§ **Extrait**:
++++++++++++++++++++

Chronique d’un exorcisme maritime
Dernier jour de mission, ambiance détendue, sacs bouclés, combinaisons qui sèchent au soleil et sourires fatigués mais ravis.
C’est justement le moment qu’ont choisi les journalistes de France 3 pour débarquer, curieux et enthousiastes. Ils veulent tout savoir sur le projet EXOFISH-MED, les poissons exotiques, la science participative… et moi, ravie de partager cette belle aventure, je me dis : parfait, une dernière interview pour clore la mission en beauté !
Tout se passe à merveille. J’explique le protocole, les plongées, la biodiversité, les enjeux… et j’ajoute que certaines espèces exotiques peuvent profondément bouleverser les écosystèmes méditerranéens. Le journaliste me demande alors des exemples, et c’est là que le drame se joue … je commence à lui parler du champion toutes catégories du désastre écologique en Méditerranée orientale : le poisson-lapin. Sans m’en rendre compte, j’avais lâché le mot interdit. Oui. Le mot “lapin”. Tranquillement. Naturellement. Comme si de rien n’était.

++++++++++++++++++++

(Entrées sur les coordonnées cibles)
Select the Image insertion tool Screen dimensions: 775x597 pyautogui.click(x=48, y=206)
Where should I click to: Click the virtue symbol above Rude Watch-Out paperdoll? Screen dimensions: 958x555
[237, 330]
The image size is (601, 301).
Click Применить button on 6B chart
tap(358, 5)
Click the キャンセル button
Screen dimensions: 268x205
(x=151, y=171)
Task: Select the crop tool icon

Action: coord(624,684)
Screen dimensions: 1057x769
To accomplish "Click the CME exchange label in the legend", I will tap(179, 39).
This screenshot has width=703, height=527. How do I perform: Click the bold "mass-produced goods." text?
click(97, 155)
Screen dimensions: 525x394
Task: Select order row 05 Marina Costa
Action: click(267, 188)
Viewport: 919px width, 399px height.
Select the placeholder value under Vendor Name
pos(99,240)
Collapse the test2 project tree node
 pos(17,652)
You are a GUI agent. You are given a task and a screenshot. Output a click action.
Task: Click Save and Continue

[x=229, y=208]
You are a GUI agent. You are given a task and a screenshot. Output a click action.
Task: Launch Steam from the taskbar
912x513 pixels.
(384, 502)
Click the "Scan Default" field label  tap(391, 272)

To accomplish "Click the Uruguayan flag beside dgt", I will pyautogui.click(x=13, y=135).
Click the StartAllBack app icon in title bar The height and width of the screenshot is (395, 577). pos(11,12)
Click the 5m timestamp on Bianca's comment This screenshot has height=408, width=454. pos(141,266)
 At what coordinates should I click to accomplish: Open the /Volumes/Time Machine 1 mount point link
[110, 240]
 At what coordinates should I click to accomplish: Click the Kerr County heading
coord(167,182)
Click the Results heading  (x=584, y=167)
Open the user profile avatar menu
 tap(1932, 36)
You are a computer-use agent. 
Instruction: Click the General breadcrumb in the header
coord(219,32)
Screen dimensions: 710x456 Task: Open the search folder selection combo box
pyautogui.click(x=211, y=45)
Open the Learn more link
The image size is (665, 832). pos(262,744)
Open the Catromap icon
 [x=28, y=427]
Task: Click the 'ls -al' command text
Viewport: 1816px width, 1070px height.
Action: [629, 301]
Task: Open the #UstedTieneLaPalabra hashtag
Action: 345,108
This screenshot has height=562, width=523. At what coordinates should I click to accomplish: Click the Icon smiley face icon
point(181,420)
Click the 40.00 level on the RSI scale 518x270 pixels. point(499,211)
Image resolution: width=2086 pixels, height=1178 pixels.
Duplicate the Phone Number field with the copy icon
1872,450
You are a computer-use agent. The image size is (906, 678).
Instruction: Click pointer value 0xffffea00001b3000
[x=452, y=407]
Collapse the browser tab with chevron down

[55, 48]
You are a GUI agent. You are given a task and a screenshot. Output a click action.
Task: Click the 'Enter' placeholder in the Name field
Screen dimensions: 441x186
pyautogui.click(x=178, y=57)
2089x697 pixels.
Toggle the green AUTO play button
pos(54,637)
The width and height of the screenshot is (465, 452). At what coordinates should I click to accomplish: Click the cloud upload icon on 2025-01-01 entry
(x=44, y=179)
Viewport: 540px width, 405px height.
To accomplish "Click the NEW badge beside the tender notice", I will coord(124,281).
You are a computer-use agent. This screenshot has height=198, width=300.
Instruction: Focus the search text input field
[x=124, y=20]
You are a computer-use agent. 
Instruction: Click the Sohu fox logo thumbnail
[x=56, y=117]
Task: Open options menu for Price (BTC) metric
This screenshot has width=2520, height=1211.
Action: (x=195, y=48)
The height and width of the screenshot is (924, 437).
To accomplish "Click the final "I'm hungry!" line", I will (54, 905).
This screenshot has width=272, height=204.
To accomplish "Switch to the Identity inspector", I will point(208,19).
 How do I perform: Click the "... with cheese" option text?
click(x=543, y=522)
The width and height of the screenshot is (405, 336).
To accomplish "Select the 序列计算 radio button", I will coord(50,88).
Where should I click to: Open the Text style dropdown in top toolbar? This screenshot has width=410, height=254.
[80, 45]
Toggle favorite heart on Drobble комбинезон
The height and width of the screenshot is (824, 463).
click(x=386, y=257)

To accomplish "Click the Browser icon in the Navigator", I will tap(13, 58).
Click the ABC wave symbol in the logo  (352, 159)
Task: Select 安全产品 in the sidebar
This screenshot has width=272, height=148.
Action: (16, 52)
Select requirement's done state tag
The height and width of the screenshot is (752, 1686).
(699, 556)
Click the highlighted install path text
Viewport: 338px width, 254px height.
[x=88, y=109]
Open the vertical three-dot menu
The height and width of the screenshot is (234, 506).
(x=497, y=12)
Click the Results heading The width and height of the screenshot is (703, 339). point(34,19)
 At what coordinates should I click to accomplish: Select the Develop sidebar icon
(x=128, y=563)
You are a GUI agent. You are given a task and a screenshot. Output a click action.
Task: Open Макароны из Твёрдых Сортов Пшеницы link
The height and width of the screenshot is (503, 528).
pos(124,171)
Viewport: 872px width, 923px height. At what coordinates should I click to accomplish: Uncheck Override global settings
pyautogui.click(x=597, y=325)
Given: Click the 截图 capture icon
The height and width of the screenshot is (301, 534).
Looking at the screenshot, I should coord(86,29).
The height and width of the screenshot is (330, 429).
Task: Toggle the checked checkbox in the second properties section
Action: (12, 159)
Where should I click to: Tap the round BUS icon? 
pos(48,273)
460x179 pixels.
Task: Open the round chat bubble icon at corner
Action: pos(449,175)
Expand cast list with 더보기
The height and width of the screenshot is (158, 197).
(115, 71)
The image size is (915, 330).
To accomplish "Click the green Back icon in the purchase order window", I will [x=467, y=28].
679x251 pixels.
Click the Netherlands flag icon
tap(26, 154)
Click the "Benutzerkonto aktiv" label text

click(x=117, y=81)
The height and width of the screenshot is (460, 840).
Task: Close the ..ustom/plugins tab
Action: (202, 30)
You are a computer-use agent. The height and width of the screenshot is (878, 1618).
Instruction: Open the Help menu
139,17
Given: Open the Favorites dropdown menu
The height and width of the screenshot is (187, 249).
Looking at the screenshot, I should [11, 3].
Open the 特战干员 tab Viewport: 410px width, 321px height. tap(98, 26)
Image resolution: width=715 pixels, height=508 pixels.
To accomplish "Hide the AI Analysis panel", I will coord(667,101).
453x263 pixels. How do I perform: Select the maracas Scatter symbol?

++++++++++++++++++++

§ **Consignes**:
A) Rassemblez chaque ligne des entrées où figure le mot « dropdown ».
B) Reprenez la chronique de l'interview sur le poisson-lapin et poursuivez-la à partir de sa dernière phrase.

§ **Réponses**:
A)
Where should I click to: Open the Text style dropdown in top toolbar? This screenshot has width=410, height=254.
Given: Open the Favorites dropdown menu

B)
Forcément, puisqu’il a fait beaucoup de dégâts dans les écosystèmes, j’insiste et enchaine les “poisson-lapin” à tout bout de champ. Trois fois, quatre fois, peut-être plus.… sans réaliser que, pour les marins présents, chaque répétition sonnait comme une cloche funèbre annonçant la malédiction.
Sur le moment, je me dis juste : « Tiens, pourquoi Xavier, notre chef de mission, agite-t-il les bras comme un sémaphore en détresse derrière la caméra ? » J’hésite entre “il me fait un grand signe d’encouragement” et “il tente d’éloigner une mouche qui l’embête”… Je poursuis donc, imperturbable, mon discours scientifique.
Fin de l’interview… et là, Xavier bondit littéralement comme un Zébulon sorti de sa boîte. Il saisit la salière du bord de table et, avant que j’aie eu le temps de comprendre, me renverse le contenu sur la tête, d’un air aussi solennel qu’un druide conjurant une malédiction.
Silence stupéfait. Quelques grains de sel glissent le long de mon front. Puis, éclat de rire général. Moi, surtout. Parce que Xavier, d’ordinaire d’un calme olympien, avait visiblement décidé de sauver le bateau… à grands coups d’assaisonnement.
Depuis, quand je croise une salière, je ne pense plus à la soupe, mais à mon exorcisme à la fleur de sel, un souvenir qui me fait sourire à chaque fois et me donne aussitôt envie de remonter à bord.
Virginie Raybaud
En tant que dessinatrice naturaliste embarquée, j’ai eu la chance de participer à l’incroyable Mission en Grèce avec Monaco Explorations, mû par S.A.S. le Prince Albert II de Monaco, à bord du MODX Catamarans, navire 100 % énergies renouvelables.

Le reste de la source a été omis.